▸ **Seitentext**
Frischepost ist eines der Unternehmen, welches von den Entwicklungen des letzten Jahres profitiert hat, denn hier werden drei Verbraucher-Bedürfnisse angesprochen: Regionalität, Transparenz und die Möglichkeit auf online-Bestellung. „Wir sehen deutlich, dass das Bewusstsein für Regionalität stetig zunimmt. Aufgrund von Covid-19 haben sich unsere Privatkundenbestellungen mehr als versechsfacht. Die Kunden bleiben zu Hause, schätzen den Lieferservice und sind froh, dass sie mit uns regionale, nachhaltig produzierende Höfe und Betriebe unterstützen können“ sagt Frischepost Co-Gründerin Juliane Willing.

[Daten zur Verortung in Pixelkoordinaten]

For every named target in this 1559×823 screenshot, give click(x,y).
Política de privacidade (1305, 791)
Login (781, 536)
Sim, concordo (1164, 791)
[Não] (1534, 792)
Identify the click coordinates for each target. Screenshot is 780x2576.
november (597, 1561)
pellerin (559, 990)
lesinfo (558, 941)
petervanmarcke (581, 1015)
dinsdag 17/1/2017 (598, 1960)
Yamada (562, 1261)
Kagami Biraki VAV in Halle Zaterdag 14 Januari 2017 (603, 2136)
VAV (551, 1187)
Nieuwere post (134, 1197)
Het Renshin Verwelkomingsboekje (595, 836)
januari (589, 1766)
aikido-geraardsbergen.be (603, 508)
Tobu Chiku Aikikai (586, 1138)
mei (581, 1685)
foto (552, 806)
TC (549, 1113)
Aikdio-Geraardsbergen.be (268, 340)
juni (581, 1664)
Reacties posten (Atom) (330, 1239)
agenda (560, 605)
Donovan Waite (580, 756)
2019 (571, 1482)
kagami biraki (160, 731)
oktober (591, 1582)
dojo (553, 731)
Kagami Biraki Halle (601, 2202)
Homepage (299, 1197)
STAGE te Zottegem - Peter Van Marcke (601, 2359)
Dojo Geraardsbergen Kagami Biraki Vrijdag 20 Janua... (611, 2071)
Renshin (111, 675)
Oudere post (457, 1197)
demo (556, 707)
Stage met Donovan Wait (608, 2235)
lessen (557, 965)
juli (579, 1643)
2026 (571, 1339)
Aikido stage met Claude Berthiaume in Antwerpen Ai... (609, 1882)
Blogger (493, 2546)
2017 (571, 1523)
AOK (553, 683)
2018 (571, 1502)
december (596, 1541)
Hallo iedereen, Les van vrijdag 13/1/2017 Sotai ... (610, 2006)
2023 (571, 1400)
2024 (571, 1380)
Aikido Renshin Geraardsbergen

▸ **Deine Aufgabe**
Entnimm den Text über Frischepost vollständig und gib ihn Wort für Wort unverändert wieder.

▸ **Antwortfeld**
Frischepost ist eines der Unternehmen, welches von den Entwicklungen des letzten Jahres profitiert hat, denn hier werden drei Verbraucher-Bedürfnisse angesprochen: Regionalität, Transparenz und die Möglichkeit auf online-Bestellung. „Wir sehen deutlich, dass das Bewusstsein für Regionalität stetig zunimmt. Aufgrund von Covid-19 haben sich unsere Privatkundenbestellungen mehr als versechsfacht. Die Kunden bleiben zu Hause, schätzen den Lieferservice und sind froh, dass sie mit uns regionale, nachhaltig produzierende Höfe und Betriebe unterstützen können“ sagt Frischepost Co-Gründerin Juliane Willing.